◆ STATED GOAL:
Reproduce word for word the stretch of lines from the one containing "Viewport: 493px width, 431px" through the end of the records, and leave the pictures out of your answer.

◆ ENTRIES SUPPLIED:
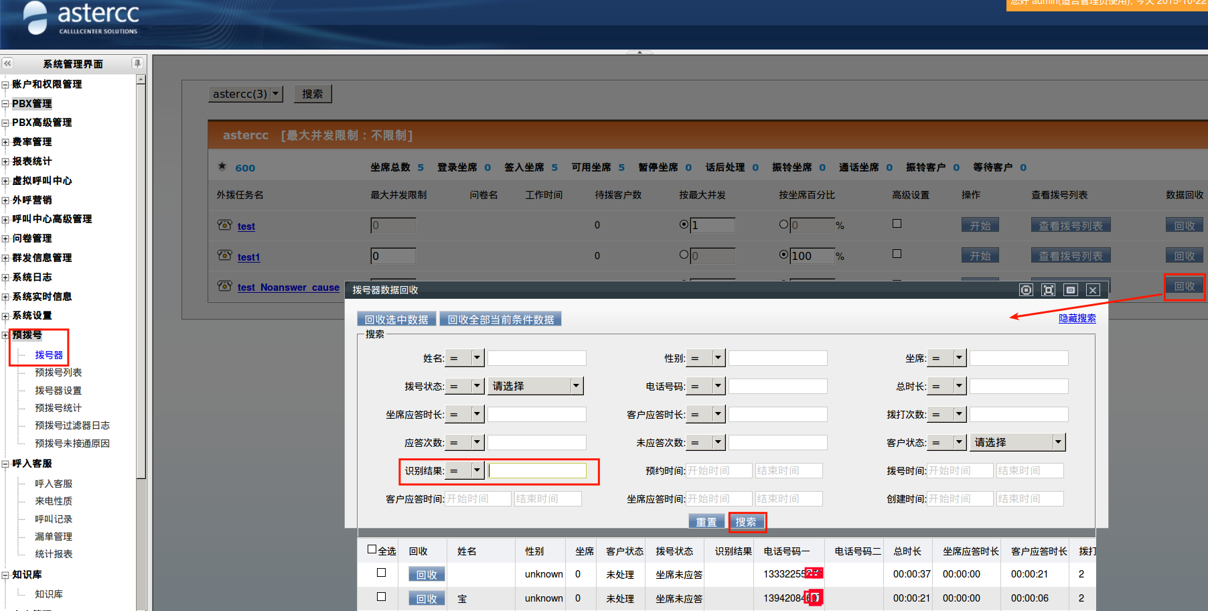The image size is (1208, 611).
Task: Click the 隐藏搜索 link
Action: point(1077,318)
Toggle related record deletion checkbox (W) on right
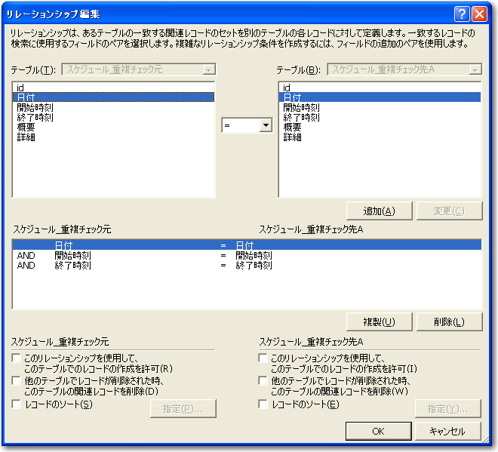 click(263, 381)

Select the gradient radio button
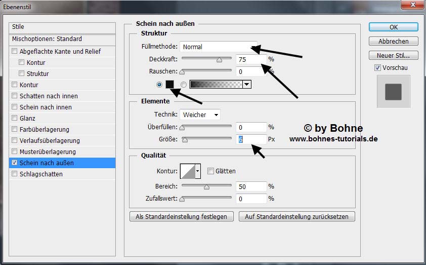tap(184, 85)
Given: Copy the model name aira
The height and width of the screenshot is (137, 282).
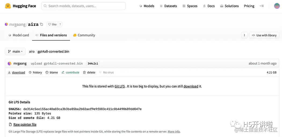Looking at the screenshot, I should (41, 24).
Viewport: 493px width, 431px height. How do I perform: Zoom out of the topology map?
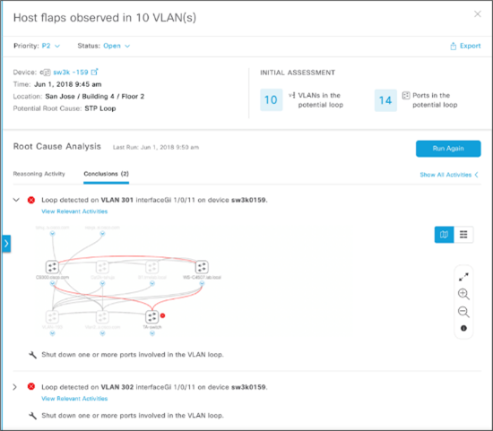pyautogui.click(x=463, y=312)
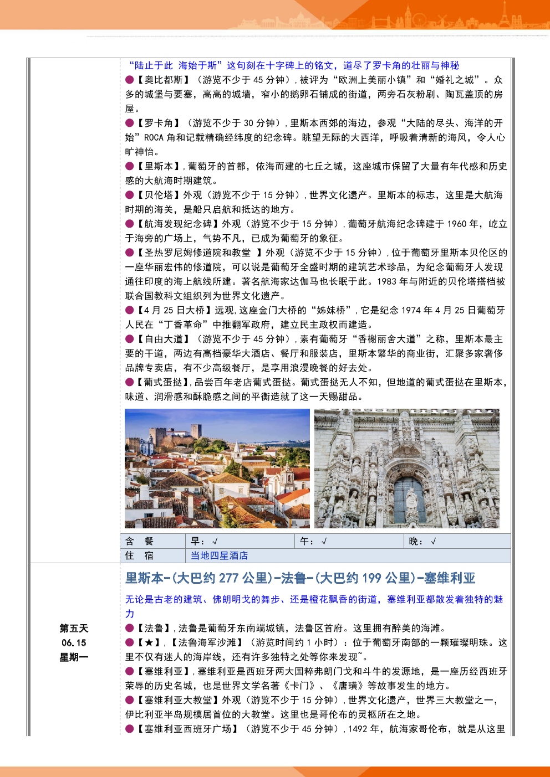Viewport: 550px width, 777px height.
Task: Select the bullet beside 【贝伦塔】
Action: [130, 195]
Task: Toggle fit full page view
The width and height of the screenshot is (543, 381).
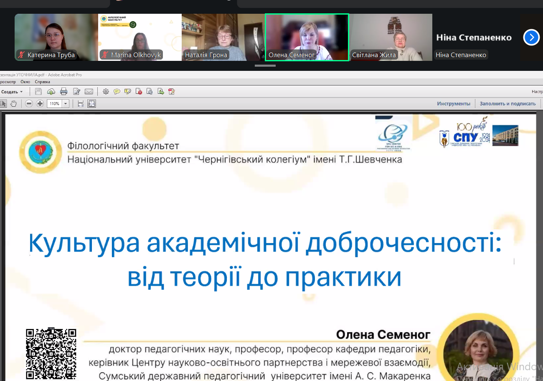Action: [91, 104]
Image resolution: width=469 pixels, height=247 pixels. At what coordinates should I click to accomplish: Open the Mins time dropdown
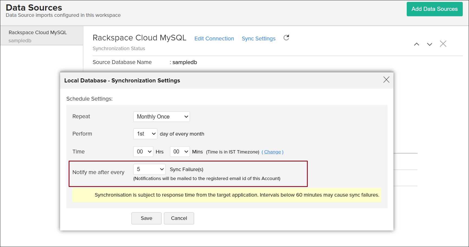click(180, 152)
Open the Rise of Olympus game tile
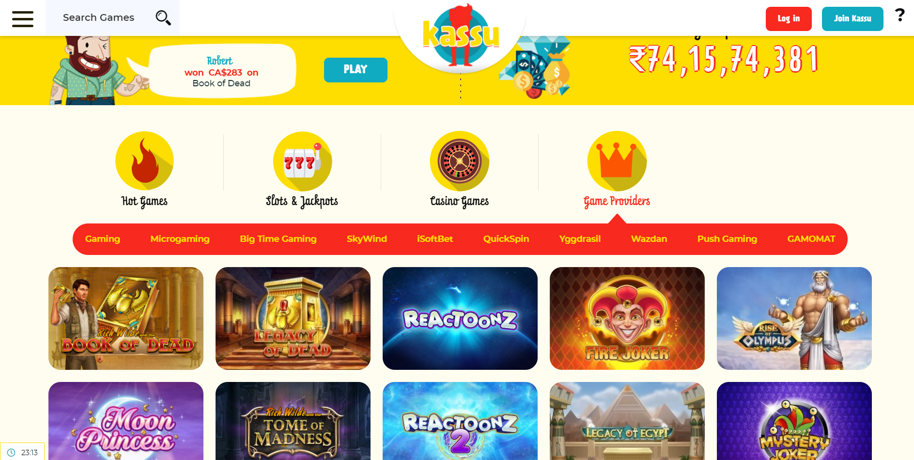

◆ REPLY:
Viewport: 493px width, 431px height. How do I perform: Zoom out of the topology map?
pyautogui.click(x=463, y=312)
Viewport: 550px width, 777px height.
Task: Select the bullet beside 【贝伦塔】
Action: [130, 195]
Task: Toggle fit full page view
The width and height of the screenshot is (543, 381).
Action: [91, 104]
Image resolution: width=469 pixels, height=247 pixels. At what coordinates should I click to accomplish: Open the Mins time dropdown
click(180, 152)
Open the Rise of Olympus game tile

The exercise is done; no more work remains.